I would like to go to Russia very much – although the bastards murdered half my family. In 1967, asked if he would like to visit the Soviet Union.

What do you gargle with – pebbles? To singer Tom Jones, after 1969 Royal Variety Performance.

I never see any home cooking – all I get is fancy stuff. Remark in 1962 taken as a slight against Buckingham Palace chefs, and later had to be qualified.

All money nowadays seems to be produced with a natural homing instinct for the Treasury. May 1963.

We live in what virtually amounts to a museum – which does not happen to a lot of people. February 1964.

It’s a pleasant change to be in a country that isn’t ruled by its people. To Alfredo Stroessner, the Paraguayan dictator.

You look like you’re ready for bed! To the President of Nigeria, dressed in traditional robes

The problem with London is the tourists. They cause the congestion. If we could just stop tourism, we could stop the congestion. On the London Traffic Debate

The best thing to do with a degree is to forget it. At the University of Salford.

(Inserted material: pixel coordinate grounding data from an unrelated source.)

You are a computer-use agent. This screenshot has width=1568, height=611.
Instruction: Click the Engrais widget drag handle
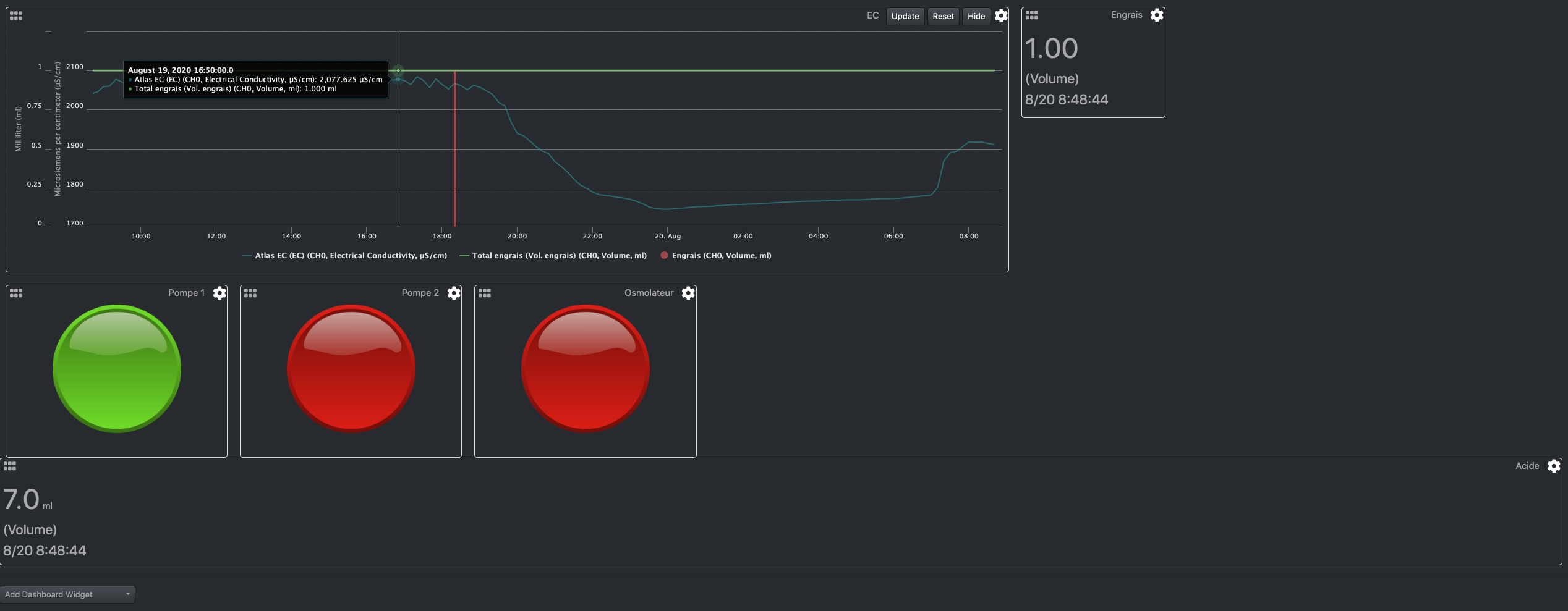tap(1031, 15)
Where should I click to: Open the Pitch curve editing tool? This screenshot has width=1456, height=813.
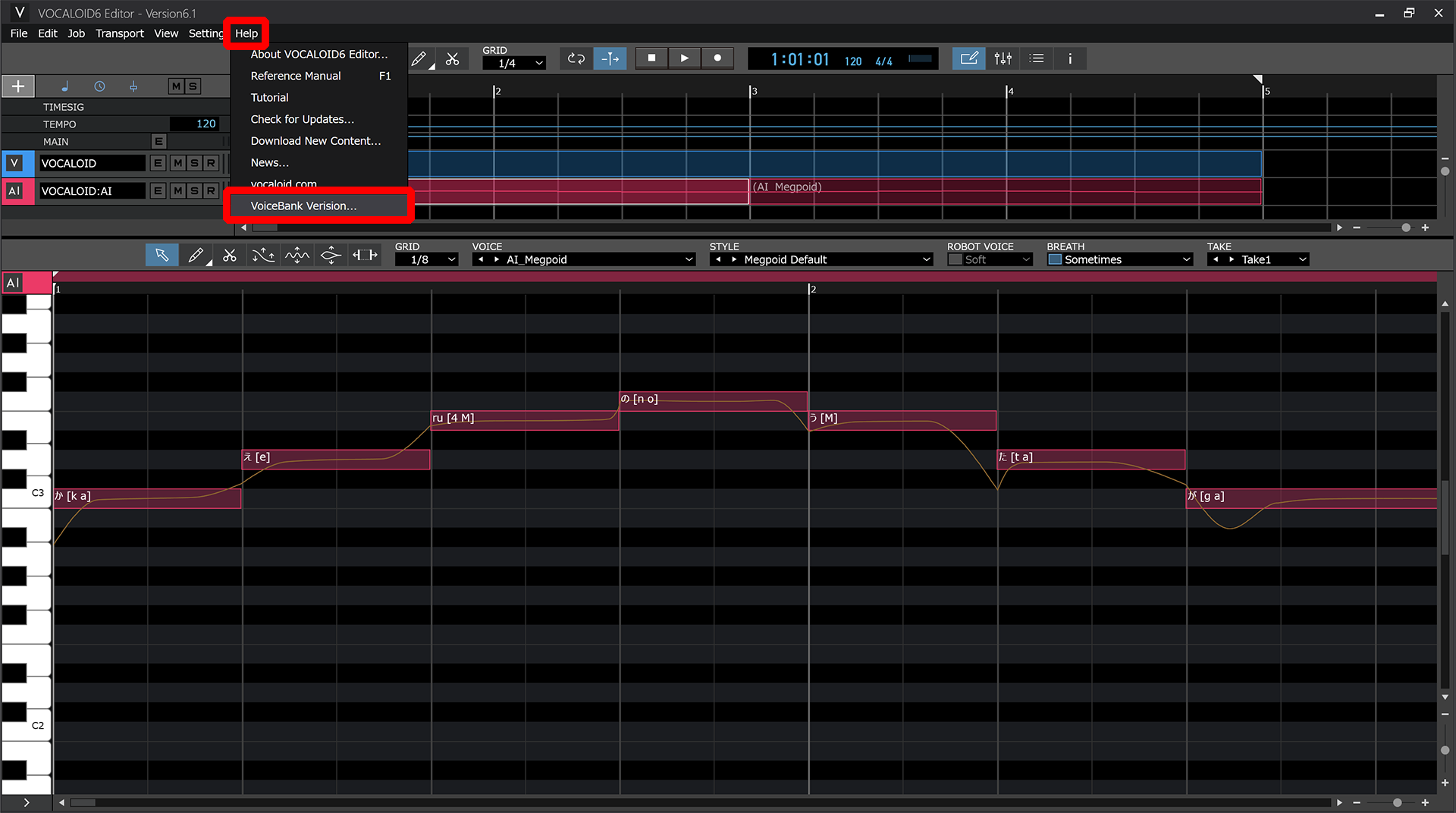pos(263,255)
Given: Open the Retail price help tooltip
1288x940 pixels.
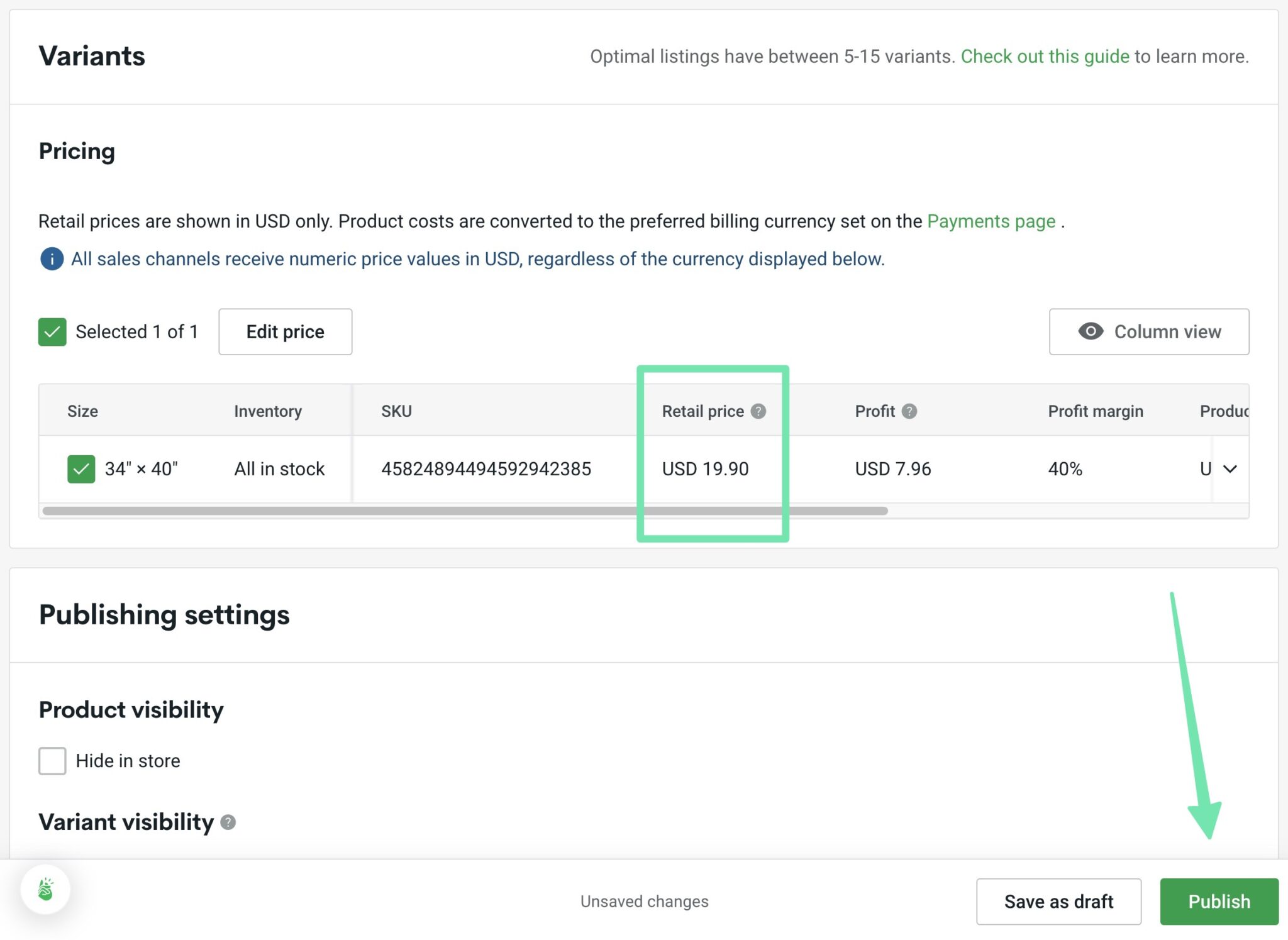Looking at the screenshot, I should pyautogui.click(x=759, y=411).
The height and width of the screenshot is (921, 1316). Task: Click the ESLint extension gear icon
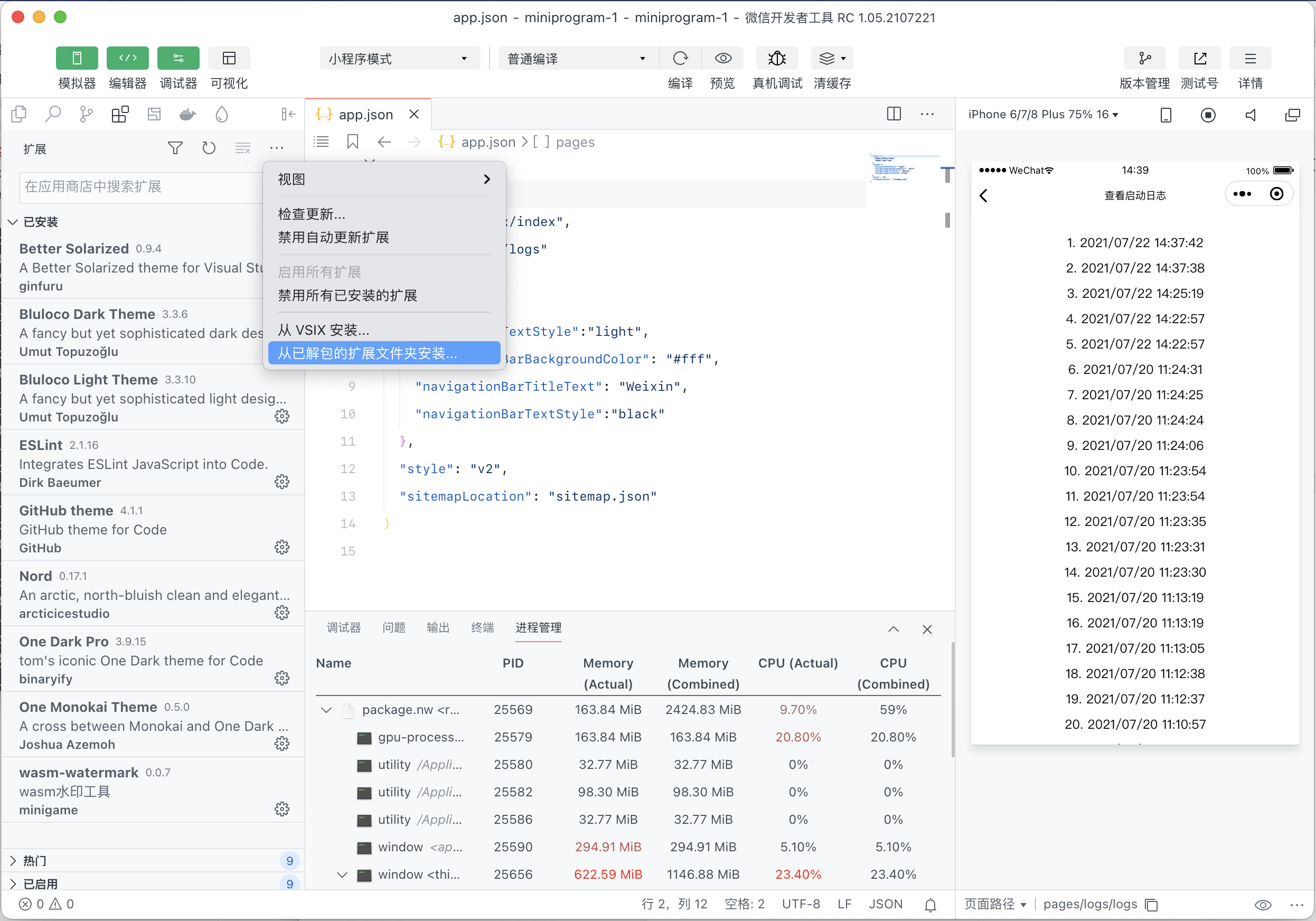pos(281,482)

Where did you get the hat? To his wife, the Queen, after her coronation

Any bloody fool can lay a wreath at the thingamy. Discussing his role in an interview with Jeremy Paxman.

Young people are the same as they always were. They are just as ignorant. At the 50th anniversary of the Duke of Edinburgh Awards scheme.

You must be out of your minds. To Solomon Islanders, on being told that their population growth was 5 per cent a year, in 1982.

Who are you? Simon Kelner: “I’m the editor-in-chief of The Independent, Sir.” “What are you doing here?” “You invited me.” “Well, you didn’t have to come!” An exchange at a press reception to mark the Golden Jubilee in 2002.

Warning: Some of these Quotes are Dubiously and may not be said by HRH Prince Philip.